I tried your code on my machine and I got >2.5 seconds for the constructor of the PerformanceCounter. I was not able to debug the .NET Source Code (I'm running VS2013 Express Edition, Windows 7 64b) but I did a series of experinets:

  1. I called the default constructor of the PerformanceCounter. It executes instantly.
  2. Using perfmon I checked the networking related activity. I saw nothing peculiar.
  3. I monitored the memory footprint. I saw that when calling the first parametrized constructor I add ~2.5MB to the memory footprint of the code.
  4. Using perfmon I checked if there's a spike in the count of used mutex, semaphores and other synchronization objects. Nothing unusual happened.
  5. I tested the code in various times while different number of processes were active. I saw that there is great variation. Sometimes i get 1.4 seconds, sometimes I get 2.7 sometimes I get 5 seconds.
  6. I already opened a GUI monitoring session and ran the code but I saw no gain.

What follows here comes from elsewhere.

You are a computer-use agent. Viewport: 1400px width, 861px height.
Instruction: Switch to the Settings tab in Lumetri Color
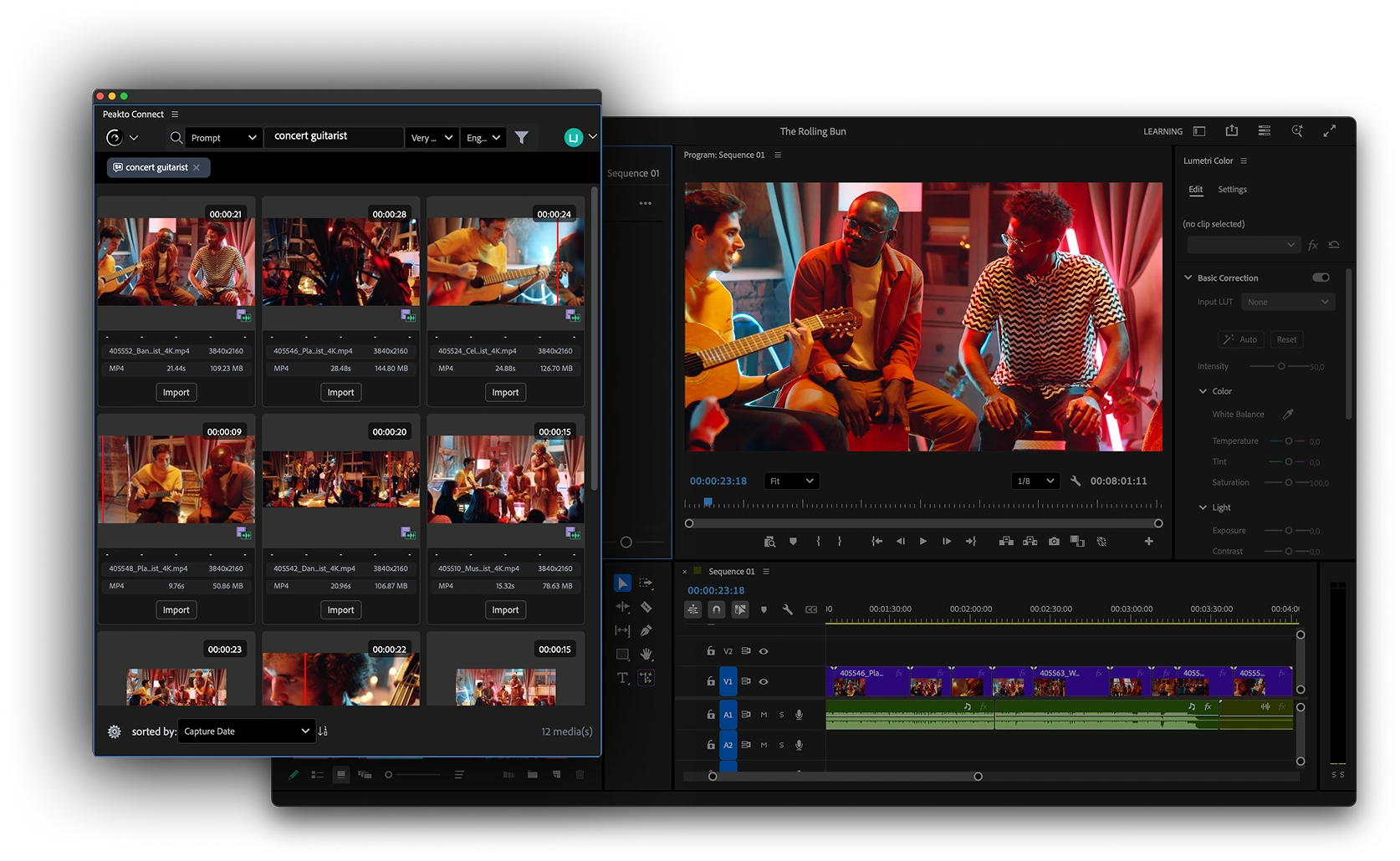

So I believe that there is no setup problem and the the answer is that PerformanceCounter constructor does complex work that takes a lot of time to execute.

All the events being monitored are software events, that can be tracked by the operating system. So I suppose that when a new PerformanceCounter object is created, the OS has to generate the current state of the machine. That possibly means getting information for all processes, and most of all, storing that information into a readable and fast accessible structure. What I observed is that the more active processes I have, the slower the PerformanceCounter is created. Also the more cores you have, probably the more data you have to collect.

In the last link you sent, there's a comment that seems to validate this theory but I suppose the spinlock part was optimized since 2005. Probably the measure of last resort is to debug the .NET source for constructing the PerformanceCounter. However I think that this is just how it's implemented.

What I would do is creating the PerformanceCounter objects I need during the initialization phase of the application.

Pennsylvania answered 22/3, 2015 at 18:40 Comment(2)
tldr; the cost in when creating a PerformanceCounter. Use a cache to re-use the same performance-counter .NET instances.Patric
Furthermore, the cached performance counters don't even need to correspond the original processes (which is another issue for association, but..) and only the InstanceName is relevant. Trying to access a counter for an instance which no longer exists will simply throw an InvalidOperationException: "Instance '..' does not exist in the specified Category."Patric
D
0

This is what fixed it for me:

The performance counters setup time in my application dropped from 2:30 minutes to around 20 seconds by ensuring it was being executed as a 64bit process. The interesting is that I had the performance issue only in a Windows 2012 VM. No problems in Windows 10.